- To do: Pull out the text of every record below word for word, line by line, and leave the pictures out.
━━━━━━━━━━━━━━━━
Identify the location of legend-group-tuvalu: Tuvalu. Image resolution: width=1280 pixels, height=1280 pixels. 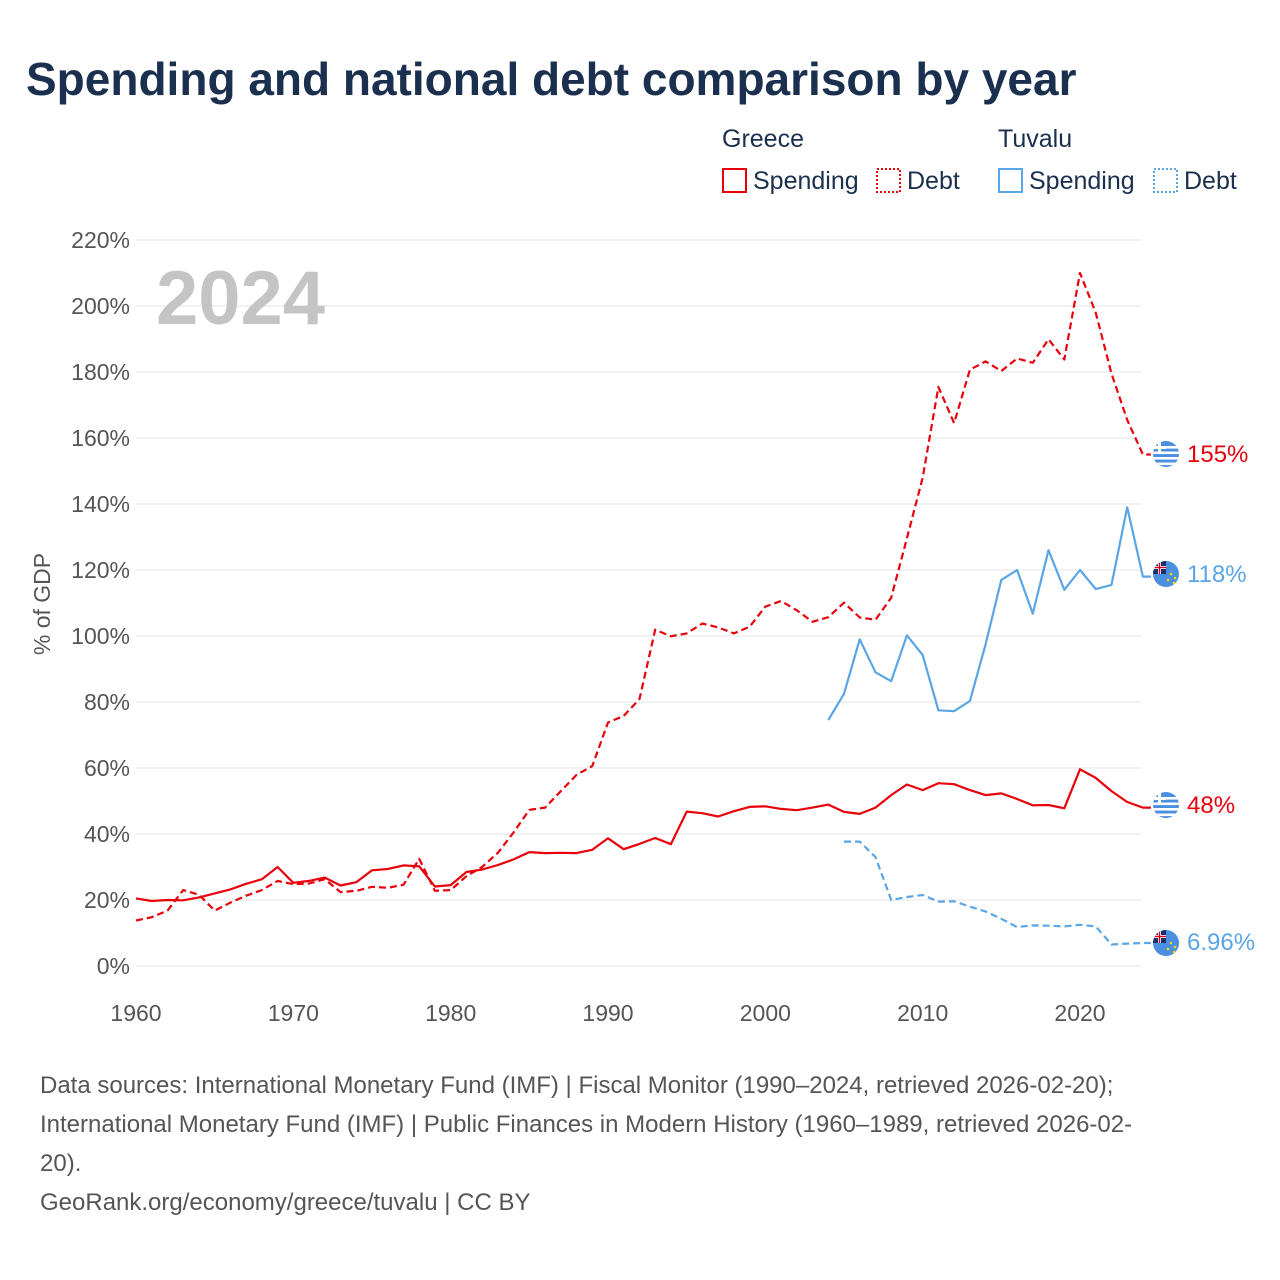
(1035, 139).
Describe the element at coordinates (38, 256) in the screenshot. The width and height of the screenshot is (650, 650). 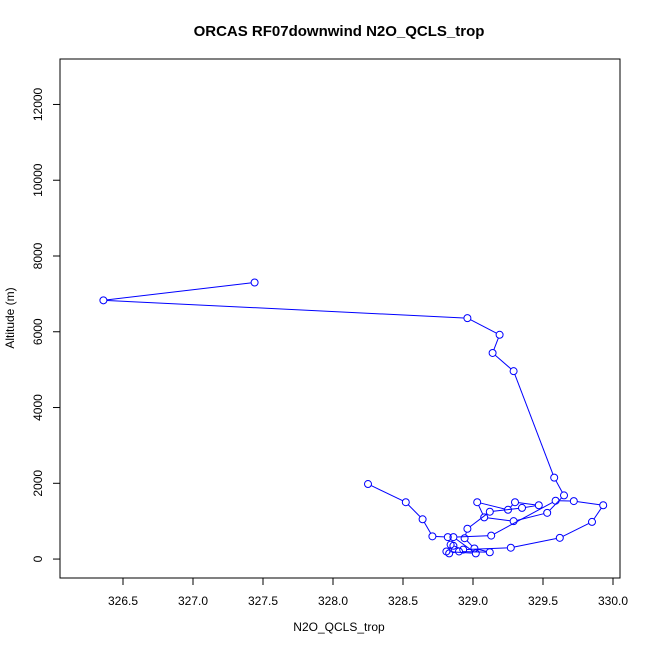
I see `y-tick-label: 8000` at that location.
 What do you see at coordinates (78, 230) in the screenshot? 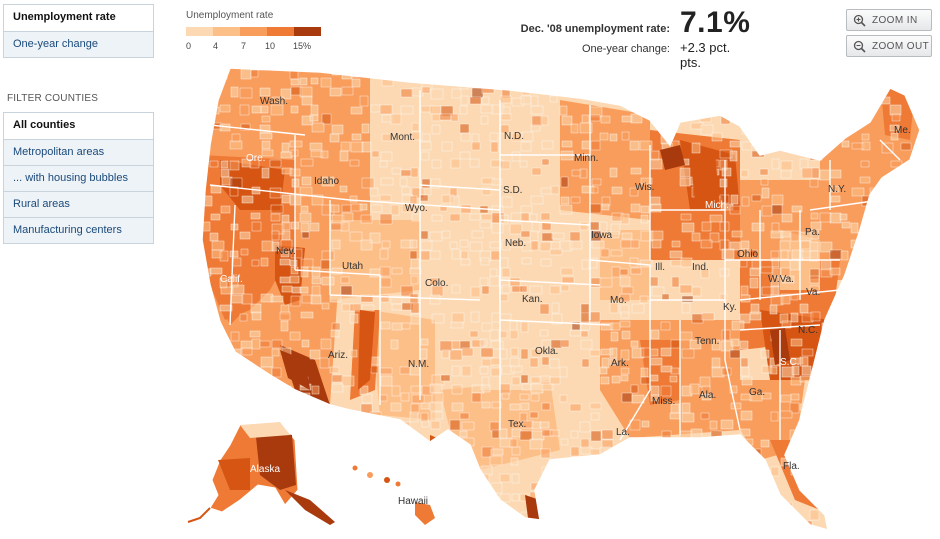
I see `filter-manufacturing-centers: Manufacturing centers` at bounding box center [78, 230].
━━━━━━━━━━━━━━━━
- Answer for the task:
Identify the location of legend-group-tuvalu: Tuvalu. Image resolution: width=1280 pixels, height=1280 pixels. 
(1035, 139).
Describe the element at coordinates (38, 256) in the screenshot. The width and height of the screenshot is (650, 650). 
I see `y-tick-label: 8000` at that location.
 What do you see at coordinates (78, 230) in the screenshot? 
I see `filter-manufacturing-centers: Manufacturing centers` at bounding box center [78, 230].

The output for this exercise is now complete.